Families with a disabled minor child are usually vigilant about setting up a plan that will care for and protect the special needs of their child. These families understand the value of setting up a special needs trust that will receive the child’s inheritance upon the parents passing. But special planning is also appropriate for adults that are disabled or have special needs. Specifically, for people who are receiving certain types of government benefits or who may need benefits in the future.
The 2009 U.S. Census Bureau reports that there are 19.5 million disabled people between ages 16 and 64 in the United States. If a disabled individual is receiving a government benefit with an asset limitation, the receipt of an inheritance would cause them to be ineligible for the benefit. For example, a person receiving Medicaid benefits or SSI (Supplemental Security Income) is eligible for the benefit when their countable assets do not exceed $2,000. The receipt of a check in their name from the estate of a family member who recently passed would likely cause their countable assets to exceed $2,000.

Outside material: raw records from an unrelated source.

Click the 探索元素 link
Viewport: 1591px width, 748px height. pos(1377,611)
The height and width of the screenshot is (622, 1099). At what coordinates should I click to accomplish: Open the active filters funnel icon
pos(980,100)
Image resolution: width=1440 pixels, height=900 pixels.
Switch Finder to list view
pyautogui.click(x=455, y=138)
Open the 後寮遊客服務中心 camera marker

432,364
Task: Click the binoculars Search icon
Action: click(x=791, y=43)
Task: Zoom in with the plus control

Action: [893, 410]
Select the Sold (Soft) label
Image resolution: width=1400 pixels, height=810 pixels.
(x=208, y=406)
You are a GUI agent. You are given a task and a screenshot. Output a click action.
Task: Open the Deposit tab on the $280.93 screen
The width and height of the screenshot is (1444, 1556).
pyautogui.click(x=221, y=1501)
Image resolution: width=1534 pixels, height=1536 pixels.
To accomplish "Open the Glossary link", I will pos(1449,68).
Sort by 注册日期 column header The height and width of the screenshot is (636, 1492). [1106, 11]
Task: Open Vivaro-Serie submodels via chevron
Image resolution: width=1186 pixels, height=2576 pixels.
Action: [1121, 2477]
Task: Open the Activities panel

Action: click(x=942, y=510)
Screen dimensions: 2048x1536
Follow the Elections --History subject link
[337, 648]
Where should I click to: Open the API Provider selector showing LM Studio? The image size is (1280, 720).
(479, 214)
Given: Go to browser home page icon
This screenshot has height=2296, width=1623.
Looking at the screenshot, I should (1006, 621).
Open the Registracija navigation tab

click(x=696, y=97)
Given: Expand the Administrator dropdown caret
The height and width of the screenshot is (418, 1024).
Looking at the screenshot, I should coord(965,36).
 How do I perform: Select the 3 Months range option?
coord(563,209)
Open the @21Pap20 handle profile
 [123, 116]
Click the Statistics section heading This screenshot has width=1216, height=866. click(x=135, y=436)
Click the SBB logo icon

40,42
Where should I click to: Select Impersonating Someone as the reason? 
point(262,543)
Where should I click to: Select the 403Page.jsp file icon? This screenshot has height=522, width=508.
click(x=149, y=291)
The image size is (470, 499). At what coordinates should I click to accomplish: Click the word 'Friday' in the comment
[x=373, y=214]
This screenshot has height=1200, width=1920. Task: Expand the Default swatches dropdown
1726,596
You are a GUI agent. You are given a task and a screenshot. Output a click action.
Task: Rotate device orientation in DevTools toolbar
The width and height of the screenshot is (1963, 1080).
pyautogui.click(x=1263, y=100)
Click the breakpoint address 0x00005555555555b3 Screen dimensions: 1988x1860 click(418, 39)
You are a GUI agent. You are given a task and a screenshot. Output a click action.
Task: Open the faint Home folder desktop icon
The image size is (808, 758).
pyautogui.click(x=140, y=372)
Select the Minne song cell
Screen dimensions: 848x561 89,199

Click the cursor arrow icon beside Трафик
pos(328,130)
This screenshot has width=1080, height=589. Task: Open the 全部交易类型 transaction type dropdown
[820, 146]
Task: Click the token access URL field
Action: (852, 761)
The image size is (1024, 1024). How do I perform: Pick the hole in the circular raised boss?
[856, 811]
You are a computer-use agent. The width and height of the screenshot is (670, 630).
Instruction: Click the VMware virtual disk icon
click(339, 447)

The inclusion of a third-party special needs trust in your estate plan can avoid this problem. This could either be a separate trust independent of your own standard trust or just special language included in your standard trust. It would provide that any inheritance the disabled person would receive from you would be held back for that person’s benefit in a special needs trust. The funds would be available to provide for the needs of the disabled individual but would not be countable toward the asset limitation of their government benefit. Remember to consider the persons in your life that are either on government benefits with an asset limitation or may need such benefits in the future. Planning now can serve to enhance the quality of life of a disabled individual when you are gone.